Records Start Marker
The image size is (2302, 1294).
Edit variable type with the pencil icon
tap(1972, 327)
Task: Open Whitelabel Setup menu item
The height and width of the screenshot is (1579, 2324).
Records End Marker
** What to work on **
The expected output is an exact copy of all the records above.

** Exercise answer **
The image size is (2302, 1294).
Edit variable type with the pencil icon
tap(1972, 327)
Task: Open Whitelabel Setup menu item
The height and width of the screenshot is (1579, 2324).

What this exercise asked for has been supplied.